More efforts are also needed to bring cybersecurity talent into government. This will be a difficult task given the fact there are expected to be 1.8 million unfilled cybersecurity jobs across the private and public sectors by 2022.
But that does not mean they shouldn’t try or that recruitment is an impossible task. Embracing new recruitment channels and unconventional strategies can alleviate the workforce gap. For agencies unable to pay as much as corporations, this could mean offering faster tracks for career advancement, more flexible hours or attractive international assignments. It could even involve developing talent at a college level through mentorship, internship and diversity programs.

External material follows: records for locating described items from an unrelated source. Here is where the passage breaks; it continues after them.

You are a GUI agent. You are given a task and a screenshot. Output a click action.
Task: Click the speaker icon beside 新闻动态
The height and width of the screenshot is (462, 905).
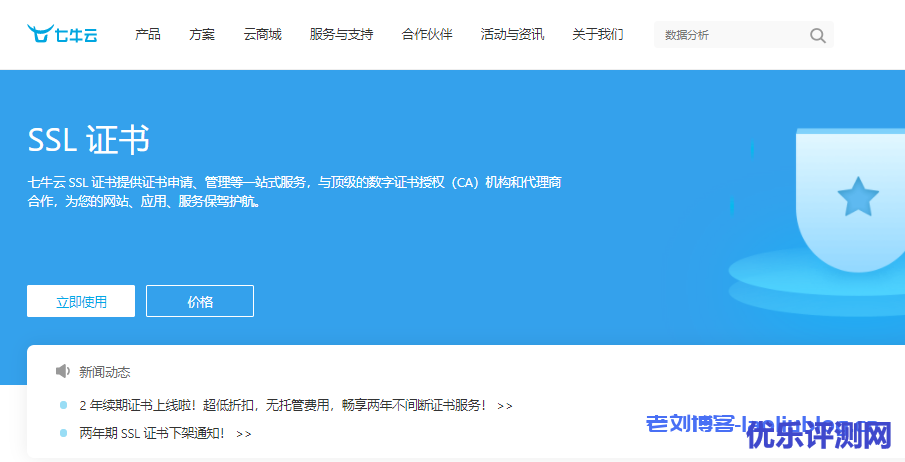pos(63,372)
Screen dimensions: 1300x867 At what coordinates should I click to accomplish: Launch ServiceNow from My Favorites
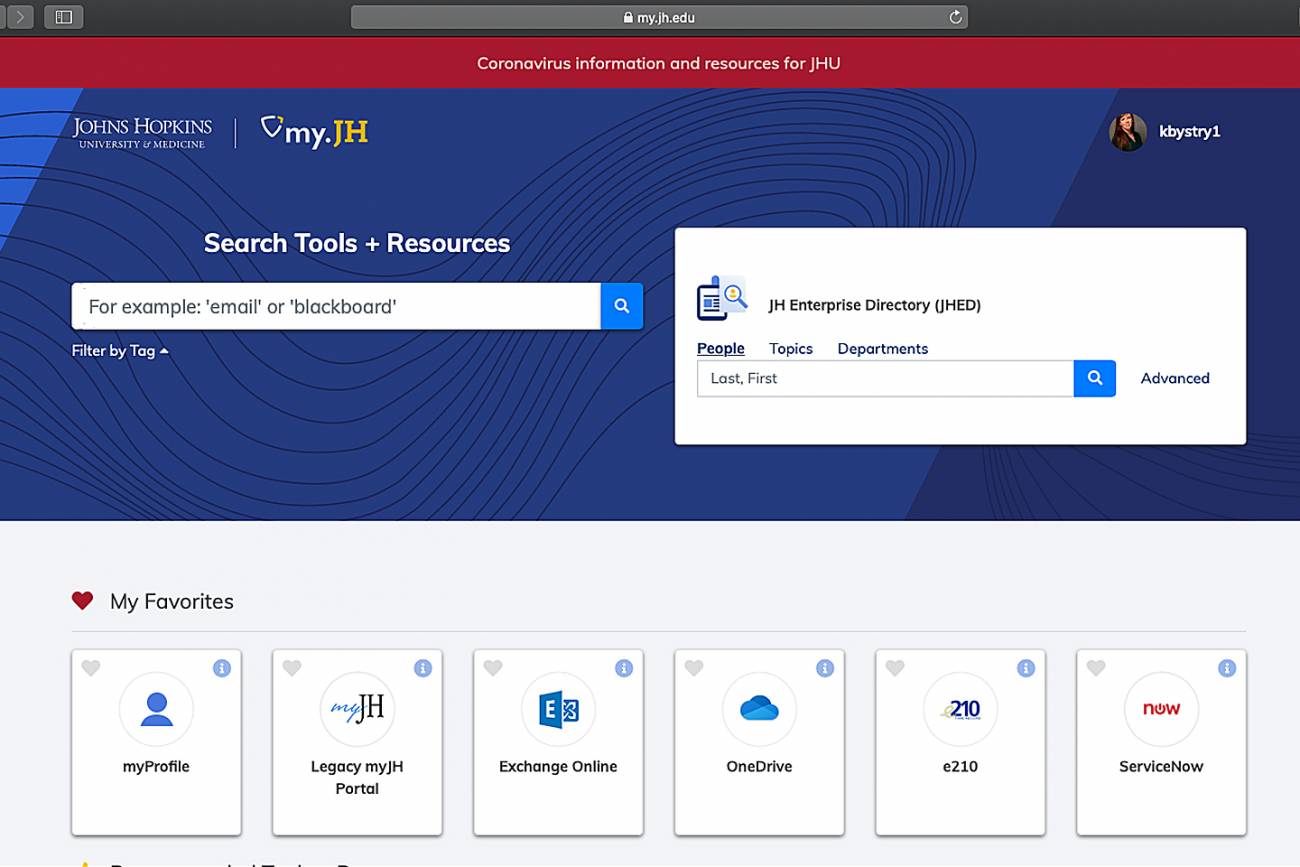[x=1161, y=709]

In short: The government would benefit from a central cybersecurity leader who is thinking outside the box and driving toward a solution that money alone will not buy. When resources and human capitol are leveraged in meaningful ways, the threat of cyberattack becomes a problem that our public sector can, in fact, stay ahead of.
Partner with the Private Sector
Government agencies also need to accept that they don’t have to solve their cybersecurity challenges alone. Technology vendors have been forging cybersecurity alliances among themselves for years to address specific issues affecting them all. A while back, for instance, more than 40 tech companies banded together in an alliance called the Cybersecurity Tech Accord to declare they would not help any government launch cyberattacks against any “innocent civilians and enterprises from anywhere.”
Many of the participants in these consortiums are competitors in the marketplace, but still believe that by sharing their time, knowledge and mutual commitment to innovation, they can make a difference and solve problems. That same energy should carry over to broader and more aggressive public-private partnerships aimed at protecting government infrastructure in particular.
While cybersecurity challenges will never go away and the threats will continue to grow, it is possible for government agencies to proactively protect themselves. In fact, as an increasing number of them rely on digital and cloud services, they’re not going to have much choice. Together, agencies must step forward and take the reins to drive consistent and dramatic change at all levels of the federal government. That’s the only way to achieve the IT infrastructure modern times demand. As current events have dictated, solid planning can produce secure and real results.
Todd Gustafson is president of HP Federal and the head of US Public Sector.